## Work item
Going down the data below, set down exactly the line with "This screenshot has width=1456, height=840." and each line after it through the line with "This screenshot has height=570, width=1130."; no other lines.

*** Opening Records provided ***

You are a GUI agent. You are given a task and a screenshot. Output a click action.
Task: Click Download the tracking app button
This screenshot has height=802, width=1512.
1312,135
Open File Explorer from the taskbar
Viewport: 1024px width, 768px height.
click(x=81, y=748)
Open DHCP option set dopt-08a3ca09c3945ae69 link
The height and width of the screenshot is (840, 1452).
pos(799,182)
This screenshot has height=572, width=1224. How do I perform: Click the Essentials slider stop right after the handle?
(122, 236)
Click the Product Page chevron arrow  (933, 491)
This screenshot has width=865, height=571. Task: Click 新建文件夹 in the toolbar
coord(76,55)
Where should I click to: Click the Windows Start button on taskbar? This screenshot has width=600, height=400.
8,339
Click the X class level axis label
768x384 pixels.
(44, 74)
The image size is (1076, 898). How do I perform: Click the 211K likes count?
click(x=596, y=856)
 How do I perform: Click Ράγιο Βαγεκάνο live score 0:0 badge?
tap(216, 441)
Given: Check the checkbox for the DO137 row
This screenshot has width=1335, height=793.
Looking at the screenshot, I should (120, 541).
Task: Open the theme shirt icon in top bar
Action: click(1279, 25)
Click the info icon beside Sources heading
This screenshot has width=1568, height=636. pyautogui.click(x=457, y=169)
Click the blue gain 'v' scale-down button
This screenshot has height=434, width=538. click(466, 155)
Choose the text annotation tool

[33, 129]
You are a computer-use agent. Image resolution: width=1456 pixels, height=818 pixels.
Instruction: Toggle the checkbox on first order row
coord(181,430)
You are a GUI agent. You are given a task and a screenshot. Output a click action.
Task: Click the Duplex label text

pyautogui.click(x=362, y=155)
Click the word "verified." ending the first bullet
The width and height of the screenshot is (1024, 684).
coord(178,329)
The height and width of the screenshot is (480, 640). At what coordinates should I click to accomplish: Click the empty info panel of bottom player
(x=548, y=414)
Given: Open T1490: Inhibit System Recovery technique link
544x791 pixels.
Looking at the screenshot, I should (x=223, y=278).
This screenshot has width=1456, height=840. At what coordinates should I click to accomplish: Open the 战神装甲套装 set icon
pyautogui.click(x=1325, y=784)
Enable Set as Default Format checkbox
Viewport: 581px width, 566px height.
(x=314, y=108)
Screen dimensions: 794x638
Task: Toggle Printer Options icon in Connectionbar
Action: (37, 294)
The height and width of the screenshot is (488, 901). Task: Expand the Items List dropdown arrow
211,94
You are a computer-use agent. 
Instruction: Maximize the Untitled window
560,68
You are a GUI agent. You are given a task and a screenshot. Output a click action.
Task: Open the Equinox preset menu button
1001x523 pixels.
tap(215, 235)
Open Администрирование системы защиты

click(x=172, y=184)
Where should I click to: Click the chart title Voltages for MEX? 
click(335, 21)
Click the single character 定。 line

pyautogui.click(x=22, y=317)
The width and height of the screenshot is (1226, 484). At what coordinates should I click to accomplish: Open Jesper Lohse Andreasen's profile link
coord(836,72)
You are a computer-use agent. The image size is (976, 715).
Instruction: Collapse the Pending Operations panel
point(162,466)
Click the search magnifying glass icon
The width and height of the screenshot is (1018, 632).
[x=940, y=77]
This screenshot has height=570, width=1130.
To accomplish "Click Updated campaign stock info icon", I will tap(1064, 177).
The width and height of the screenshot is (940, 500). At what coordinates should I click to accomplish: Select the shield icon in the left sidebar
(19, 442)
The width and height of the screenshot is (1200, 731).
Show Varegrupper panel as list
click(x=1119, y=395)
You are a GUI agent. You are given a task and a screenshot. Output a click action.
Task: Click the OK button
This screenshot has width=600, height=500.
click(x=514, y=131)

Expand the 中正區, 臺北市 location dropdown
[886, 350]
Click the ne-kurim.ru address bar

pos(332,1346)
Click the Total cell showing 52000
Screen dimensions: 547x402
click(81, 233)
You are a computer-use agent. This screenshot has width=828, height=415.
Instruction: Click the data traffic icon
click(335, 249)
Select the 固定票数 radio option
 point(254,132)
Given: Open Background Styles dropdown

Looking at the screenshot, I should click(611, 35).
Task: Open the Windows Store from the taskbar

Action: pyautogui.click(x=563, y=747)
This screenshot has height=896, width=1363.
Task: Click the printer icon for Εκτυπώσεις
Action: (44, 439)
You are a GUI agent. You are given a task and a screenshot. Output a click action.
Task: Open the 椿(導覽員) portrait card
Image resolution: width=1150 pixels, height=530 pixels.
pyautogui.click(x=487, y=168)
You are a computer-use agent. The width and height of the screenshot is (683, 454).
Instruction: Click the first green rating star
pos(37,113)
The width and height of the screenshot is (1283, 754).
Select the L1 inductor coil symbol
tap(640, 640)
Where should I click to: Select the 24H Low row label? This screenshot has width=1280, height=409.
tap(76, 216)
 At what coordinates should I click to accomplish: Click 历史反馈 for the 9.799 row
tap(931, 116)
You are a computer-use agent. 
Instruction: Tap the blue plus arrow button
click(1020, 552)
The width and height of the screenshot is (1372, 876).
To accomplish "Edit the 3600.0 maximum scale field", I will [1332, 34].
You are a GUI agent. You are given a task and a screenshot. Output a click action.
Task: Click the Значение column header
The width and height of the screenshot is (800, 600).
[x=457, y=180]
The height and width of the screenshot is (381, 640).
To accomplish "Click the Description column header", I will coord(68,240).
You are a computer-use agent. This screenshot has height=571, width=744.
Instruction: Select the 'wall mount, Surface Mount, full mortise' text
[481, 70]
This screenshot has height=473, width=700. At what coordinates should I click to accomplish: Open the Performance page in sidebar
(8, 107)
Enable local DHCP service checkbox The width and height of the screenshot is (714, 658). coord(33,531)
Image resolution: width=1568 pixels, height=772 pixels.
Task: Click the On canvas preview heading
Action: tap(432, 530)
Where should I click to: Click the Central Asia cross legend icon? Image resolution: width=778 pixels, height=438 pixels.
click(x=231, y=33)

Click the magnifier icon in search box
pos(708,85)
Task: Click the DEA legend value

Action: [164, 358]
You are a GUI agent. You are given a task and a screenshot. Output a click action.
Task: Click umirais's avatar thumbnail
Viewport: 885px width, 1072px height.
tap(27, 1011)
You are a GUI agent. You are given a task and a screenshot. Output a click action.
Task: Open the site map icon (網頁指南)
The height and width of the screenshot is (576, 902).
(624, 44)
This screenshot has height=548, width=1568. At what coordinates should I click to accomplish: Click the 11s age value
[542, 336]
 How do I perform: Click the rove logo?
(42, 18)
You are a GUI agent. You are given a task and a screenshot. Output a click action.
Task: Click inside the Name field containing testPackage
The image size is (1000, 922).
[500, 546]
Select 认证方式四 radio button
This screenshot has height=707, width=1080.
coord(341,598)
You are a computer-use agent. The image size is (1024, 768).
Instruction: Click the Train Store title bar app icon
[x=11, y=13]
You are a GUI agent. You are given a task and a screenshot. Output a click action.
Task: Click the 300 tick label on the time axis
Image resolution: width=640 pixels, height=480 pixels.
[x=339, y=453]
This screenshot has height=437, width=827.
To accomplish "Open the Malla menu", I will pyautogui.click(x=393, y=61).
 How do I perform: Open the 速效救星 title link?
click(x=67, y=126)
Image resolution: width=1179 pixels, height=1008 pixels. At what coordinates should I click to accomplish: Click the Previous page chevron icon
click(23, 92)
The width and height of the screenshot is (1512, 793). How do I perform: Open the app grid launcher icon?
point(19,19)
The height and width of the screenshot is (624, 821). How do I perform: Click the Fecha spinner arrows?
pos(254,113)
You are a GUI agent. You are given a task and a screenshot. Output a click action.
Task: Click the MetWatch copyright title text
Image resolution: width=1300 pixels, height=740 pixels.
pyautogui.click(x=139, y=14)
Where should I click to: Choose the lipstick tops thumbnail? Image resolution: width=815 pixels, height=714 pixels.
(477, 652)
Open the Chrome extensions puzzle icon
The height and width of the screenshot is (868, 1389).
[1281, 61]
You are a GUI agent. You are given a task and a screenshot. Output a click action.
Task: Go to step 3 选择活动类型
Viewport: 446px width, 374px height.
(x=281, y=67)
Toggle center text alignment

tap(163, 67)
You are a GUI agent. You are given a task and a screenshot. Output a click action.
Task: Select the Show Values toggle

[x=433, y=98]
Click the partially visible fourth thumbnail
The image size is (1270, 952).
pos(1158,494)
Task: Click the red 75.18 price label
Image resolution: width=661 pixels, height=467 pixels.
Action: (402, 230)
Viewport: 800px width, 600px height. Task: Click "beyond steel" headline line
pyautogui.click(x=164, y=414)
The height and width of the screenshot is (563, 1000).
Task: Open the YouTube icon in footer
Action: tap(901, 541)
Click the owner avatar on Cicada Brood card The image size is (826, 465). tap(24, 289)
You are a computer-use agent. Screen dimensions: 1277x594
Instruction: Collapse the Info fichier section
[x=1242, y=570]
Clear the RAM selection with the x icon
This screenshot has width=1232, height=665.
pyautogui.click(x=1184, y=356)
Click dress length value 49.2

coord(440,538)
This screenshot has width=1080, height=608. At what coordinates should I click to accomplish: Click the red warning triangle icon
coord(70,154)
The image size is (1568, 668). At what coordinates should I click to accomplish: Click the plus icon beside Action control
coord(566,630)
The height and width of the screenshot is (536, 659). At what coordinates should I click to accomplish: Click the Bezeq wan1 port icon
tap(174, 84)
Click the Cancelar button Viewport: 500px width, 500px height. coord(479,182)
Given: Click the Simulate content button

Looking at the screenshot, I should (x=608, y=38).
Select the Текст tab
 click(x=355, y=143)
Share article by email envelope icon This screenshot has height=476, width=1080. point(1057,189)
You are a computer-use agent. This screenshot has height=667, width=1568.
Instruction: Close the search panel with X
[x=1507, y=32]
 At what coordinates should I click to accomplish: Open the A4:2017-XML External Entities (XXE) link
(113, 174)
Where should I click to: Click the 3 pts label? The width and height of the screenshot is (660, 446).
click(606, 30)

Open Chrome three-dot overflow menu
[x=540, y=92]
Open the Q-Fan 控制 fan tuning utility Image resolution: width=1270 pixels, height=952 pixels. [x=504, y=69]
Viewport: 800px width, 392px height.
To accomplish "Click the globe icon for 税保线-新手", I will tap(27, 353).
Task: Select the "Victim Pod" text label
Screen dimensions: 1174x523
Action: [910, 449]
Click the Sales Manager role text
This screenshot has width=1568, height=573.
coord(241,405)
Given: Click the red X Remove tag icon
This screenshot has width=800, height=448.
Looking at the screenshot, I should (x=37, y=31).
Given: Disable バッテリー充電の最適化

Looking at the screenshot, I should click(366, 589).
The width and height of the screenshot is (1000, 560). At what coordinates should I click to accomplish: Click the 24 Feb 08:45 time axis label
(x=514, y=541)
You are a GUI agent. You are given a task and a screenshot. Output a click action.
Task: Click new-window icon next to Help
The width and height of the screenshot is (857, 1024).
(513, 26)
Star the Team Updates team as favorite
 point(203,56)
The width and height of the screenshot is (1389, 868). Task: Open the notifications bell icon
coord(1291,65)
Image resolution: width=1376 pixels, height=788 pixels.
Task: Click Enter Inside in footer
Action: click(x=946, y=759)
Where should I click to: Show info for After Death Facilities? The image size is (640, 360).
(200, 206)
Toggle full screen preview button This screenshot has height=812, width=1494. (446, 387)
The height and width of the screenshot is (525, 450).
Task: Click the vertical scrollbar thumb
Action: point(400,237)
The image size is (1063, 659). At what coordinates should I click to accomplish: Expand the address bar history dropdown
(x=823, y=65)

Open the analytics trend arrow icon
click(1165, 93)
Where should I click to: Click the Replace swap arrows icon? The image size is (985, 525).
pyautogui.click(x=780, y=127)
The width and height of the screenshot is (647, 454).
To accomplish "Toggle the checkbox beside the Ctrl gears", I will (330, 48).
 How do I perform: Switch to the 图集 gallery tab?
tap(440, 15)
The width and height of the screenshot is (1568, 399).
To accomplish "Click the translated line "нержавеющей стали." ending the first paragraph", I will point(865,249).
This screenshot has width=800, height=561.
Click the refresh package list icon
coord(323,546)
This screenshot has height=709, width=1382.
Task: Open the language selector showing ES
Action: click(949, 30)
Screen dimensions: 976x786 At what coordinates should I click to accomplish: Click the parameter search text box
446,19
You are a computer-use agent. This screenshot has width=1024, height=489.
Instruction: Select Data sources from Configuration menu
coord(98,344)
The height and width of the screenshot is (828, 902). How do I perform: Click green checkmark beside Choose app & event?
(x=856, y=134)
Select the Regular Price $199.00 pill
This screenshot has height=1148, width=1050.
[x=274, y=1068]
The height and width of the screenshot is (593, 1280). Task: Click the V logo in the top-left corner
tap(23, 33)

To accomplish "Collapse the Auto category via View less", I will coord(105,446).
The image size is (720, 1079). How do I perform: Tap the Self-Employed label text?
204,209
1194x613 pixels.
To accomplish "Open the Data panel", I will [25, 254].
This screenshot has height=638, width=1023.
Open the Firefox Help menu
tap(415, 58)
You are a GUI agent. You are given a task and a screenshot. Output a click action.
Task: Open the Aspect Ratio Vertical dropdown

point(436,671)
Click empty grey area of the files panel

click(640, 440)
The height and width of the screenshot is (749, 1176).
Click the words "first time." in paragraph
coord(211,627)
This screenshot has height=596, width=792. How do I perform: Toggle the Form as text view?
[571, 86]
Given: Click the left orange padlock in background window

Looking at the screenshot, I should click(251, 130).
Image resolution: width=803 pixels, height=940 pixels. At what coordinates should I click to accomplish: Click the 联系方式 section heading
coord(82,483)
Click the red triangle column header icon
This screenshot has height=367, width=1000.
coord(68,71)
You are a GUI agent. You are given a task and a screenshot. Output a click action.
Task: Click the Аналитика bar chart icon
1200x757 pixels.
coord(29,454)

*** Closing Records provided ***

## Task output
This screenshot has width=1456, height=840. At what coordinates should I click to accomplish: Open the 战神装甲套装 set icon
pyautogui.click(x=1325, y=784)
Enable Set as Default Format checkbox
Viewport: 581px width, 566px height.
(x=314, y=108)
Screen dimensions: 794x638
Task: Toggle Printer Options icon in Connectionbar
Action: (37, 294)
The height and width of the screenshot is (488, 901). Task: Expand the Items List dropdown arrow
211,94
You are a computer-use agent. 
Instruction: Maximize the Untitled window
560,68
You are a GUI agent. You are given a task and a screenshot. Output a click action.
Task: Open the Equinox preset menu button
1001x523 pixels.
tap(215, 235)
Open Администрирование системы защиты

click(x=172, y=184)
Where should I click to: Click the chart title Voltages for MEX? 
click(335, 21)
Click the single character 定。 line

pyautogui.click(x=22, y=317)
The width and height of the screenshot is (1226, 484). At what coordinates should I click to accomplish: Open Jesper Lohse Andreasen's profile link
coord(836,72)
You are a computer-use agent. The image size is (976, 715).
Instruction: Collapse the Pending Operations panel
point(162,466)
Click the search magnifying glass icon
The width and height of the screenshot is (1018, 632).
[x=940, y=77]
This screenshot has height=570, width=1130.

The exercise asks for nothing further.